(Material for the task)
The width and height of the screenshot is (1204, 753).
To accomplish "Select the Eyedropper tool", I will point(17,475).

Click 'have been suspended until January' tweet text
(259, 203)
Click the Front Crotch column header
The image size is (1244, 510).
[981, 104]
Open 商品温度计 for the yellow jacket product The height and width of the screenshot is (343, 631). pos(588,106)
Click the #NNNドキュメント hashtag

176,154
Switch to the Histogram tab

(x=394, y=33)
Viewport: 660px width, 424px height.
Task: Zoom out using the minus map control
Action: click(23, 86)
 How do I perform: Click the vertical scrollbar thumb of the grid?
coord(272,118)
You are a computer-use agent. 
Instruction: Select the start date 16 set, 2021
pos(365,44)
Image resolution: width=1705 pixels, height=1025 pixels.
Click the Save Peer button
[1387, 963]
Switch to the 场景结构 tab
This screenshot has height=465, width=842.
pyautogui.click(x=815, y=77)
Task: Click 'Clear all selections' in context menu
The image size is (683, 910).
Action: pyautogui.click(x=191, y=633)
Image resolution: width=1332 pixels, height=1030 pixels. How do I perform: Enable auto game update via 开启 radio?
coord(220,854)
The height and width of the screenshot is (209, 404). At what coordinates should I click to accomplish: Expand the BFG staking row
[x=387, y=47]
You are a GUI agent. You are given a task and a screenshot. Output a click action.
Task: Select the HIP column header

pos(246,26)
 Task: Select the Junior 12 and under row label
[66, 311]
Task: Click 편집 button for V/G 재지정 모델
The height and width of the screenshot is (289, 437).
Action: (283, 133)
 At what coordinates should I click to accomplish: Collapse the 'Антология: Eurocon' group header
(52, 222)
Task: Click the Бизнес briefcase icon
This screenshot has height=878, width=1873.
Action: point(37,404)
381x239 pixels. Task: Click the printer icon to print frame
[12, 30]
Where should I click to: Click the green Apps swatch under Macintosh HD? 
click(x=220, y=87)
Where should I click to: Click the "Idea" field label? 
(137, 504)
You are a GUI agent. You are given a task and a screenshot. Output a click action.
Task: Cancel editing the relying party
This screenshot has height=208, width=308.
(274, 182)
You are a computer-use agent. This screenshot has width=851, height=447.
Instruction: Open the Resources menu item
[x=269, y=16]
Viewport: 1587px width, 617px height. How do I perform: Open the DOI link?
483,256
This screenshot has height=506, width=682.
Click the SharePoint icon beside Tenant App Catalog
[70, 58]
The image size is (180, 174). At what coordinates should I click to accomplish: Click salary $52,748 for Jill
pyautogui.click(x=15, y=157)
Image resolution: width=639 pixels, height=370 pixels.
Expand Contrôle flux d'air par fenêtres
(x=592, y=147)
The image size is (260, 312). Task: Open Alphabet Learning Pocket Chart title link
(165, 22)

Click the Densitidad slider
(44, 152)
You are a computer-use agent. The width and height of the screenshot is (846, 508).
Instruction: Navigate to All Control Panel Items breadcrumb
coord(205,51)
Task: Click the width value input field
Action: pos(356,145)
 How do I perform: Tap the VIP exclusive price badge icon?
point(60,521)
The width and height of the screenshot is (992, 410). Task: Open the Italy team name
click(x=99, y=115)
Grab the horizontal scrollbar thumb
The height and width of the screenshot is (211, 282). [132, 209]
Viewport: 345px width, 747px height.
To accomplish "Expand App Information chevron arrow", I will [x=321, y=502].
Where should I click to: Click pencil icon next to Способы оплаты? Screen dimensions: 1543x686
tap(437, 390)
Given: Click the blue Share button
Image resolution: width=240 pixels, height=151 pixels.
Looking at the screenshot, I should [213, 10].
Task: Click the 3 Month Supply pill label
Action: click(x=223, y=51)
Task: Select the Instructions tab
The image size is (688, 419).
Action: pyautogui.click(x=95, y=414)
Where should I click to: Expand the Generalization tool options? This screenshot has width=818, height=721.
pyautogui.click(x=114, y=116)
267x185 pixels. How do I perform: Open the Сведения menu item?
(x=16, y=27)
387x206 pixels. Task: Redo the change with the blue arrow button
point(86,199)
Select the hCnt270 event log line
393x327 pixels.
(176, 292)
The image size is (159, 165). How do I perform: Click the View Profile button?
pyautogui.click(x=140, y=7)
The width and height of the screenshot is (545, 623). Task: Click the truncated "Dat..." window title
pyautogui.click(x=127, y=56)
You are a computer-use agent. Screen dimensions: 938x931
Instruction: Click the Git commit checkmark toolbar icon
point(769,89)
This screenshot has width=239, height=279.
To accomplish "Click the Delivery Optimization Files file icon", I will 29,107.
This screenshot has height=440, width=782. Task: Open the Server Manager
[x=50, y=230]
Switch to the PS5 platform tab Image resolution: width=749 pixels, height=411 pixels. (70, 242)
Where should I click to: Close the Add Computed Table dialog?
(End Material for the task)
Line by line, retype the records with no changes.

The width and height of the screenshot is (1204, 753).
To accomplish "Select the Eyedropper tool", I will point(17,475).

Click 'have been suspended until January' tweet text
(259, 203)
Click the Front Crotch column header
The image size is (1244, 510).
[981, 104]
Open 商品温度计 for the yellow jacket product The height and width of the screenshot is (343, 631). pos(588,106)
Click the #NNNドキュメント hashtag

176,154
Switch to the Histogram tab

(x=394, y=33)
Viewport: 660px width, 424px height.
Task: Zoom out using the minus map control
Action: click(23, 86)
 How do I perform: Click the vertical scrollbar thumb of the grid?
coord(272,118)
You are a computer-use agent. 
Instruction: Select the start date 16 set, 2021
pos(365,44)
Image resolution: width=1705 pixels, height=1025 pixels.
Click the Save Peer button
[1387, 963]
Switch to the 场景结构 tab
This screenshot has height=465, width=842.
pyautogui.click(x=815, y=77)
Task: Click 'Clear all selections' in context menu
The image size is (683, 910).
Action: pyautogui.click(x=191, y=633)
Image resolution: width=1332 pixels, height=1030 pixels. How do I perform: Enable auto game update via 开启 radio?
coord(220,854)
The height and width of the screenshot is (209, 404). At what coordinates should I click to accomplish: Expand the BFG staking row
[x=387, y=47]
You are a GUI agent. You are given a task and a screenshot. Output a click action.
Task: Select the HIP column header

pos(246,26)
 Task: Select the Junior 12 and under row label
[66, 311]
Task: Click 편집 button for V/G 재지정 모델
The height and width of the screenshot is (289, 437).
Action: (283, 133)
 At what coordinates should I click to accomplish: Collapse the 'Антология: Eurocon' group header
(52, 222)
Task: Click the Бизнес briefcase icon
This screenshot has height=878, width=1873.
Action: point(37,404)
381x239 pixels. Task: Click the printer icon to print frame
[12, 30]
Where should I click to: Click the green Apps swatch under Macintosh HD? 
click(x=220, y=87)
Where should I click to: Click the "Idea" field label? 
(137, 504)
You are a GUI agent. You are given a task and a screenshot. Output a click action.
Task: Cancel editing the relying party
This screenshot has height=208, width=308.
(274, 182)
You are a computer-use agent. This screenshot has width=851, height=447.
Instruction: Open the Resources menu item
[x=269, y=16]
Viewport: 1587px width, 617px height. How do I perform: Open the DOI link?
483,256
This screenshot has height=506, width=682.
Click the SharePoint icon beside Tenant App Catalog
[70, 58]
The image size is (180, 174). At what coordinates should I click to accomplish: Click salary $52,748 for Jill
pyautogui.click(x=15, y=157)
Image resolution: width=639 pixels, height=370 pixels.
Expand Contrôle flux d'air par fenêtres
(x=592, y=147)
The image size is (260, 312). Task: Open Alphabet Learning Pocket Chart title link
(165, 22)

Click the Densitidad slider
(44, 152)
You are a computer-use agent. The width and height of the screenshot is (846, 508).
Instruction: Navigate to All Control Panel Items breadcrumb
coord(205,51)
Task: Click the width value input field
Action: pos(356,145)
 How do I perform: Tap the VIP exclusive price badge icon?
point(60,521)
The width and height of the screenshot is (992, 410). Task: Open the Italy team name
click(x=99, y=115)
Grab the horizontal scrollbar thumb
The height and width of the screenshot is (211, 282). [132, 209]
Viewport: 345px width, 747px height.
To accomplish "Expand App Information chevron arrow", I will [x=321, y=502].
Where should I click to: Click pencil icon next to Способы оплаты? Screen dimensions: 1543x686
tap(437, 390)
Given: Click the blue Share button
Image resolution: width=240 pixels, height=151 pixels.
Looking at the screenshot, I should [213, 10].
Task: Click the 3 Month Supply pill label
Action: click(x=223, y=51)
Task: Select the Instructions tab
The image size is (688, 419).
Action: pyautogui.click(x=95, y=414)
Where should I click to: Expand the Generalization tool options? This screenshot has width=818, height=721.
pyautogui.click(x=114, y=116)
267x185 pixels. How do I perform: Open the Сведения menu item?
(x=16, y=27)
387x206 pixels. Task: Redo the change with the blue arrow button
point(86,199)
Select the hCnt270 event log line
393x327 pixels.
(176, 292)
The image size is (159, 165). How do I perform: Click the View Profile button?
pyautogui.click(x=140, y=7)
The width and height of the screenshot is (545, 623). Task: Click the truncated "Dat..." window title
pyautogui.click(x=127, y=56)
You are a computer-use agent. Screen dimensions: 938x931
Instruction: Click the Git commit checkmark toolbar icon
point(769,89)
This screenshot has width=239, height=279.
To accomplish "Click the Delivery Optimization Files file icon", I will 29,107.
This screenshot has height=440, width=782. Task: Open the Server Manager
[x=50, y=230]
Switch to the PS5 platform tab Image resolution: width=749 pixels, height=411 pixels. (70, 242)
Where should I click to: Close the Add Computed Table dialog?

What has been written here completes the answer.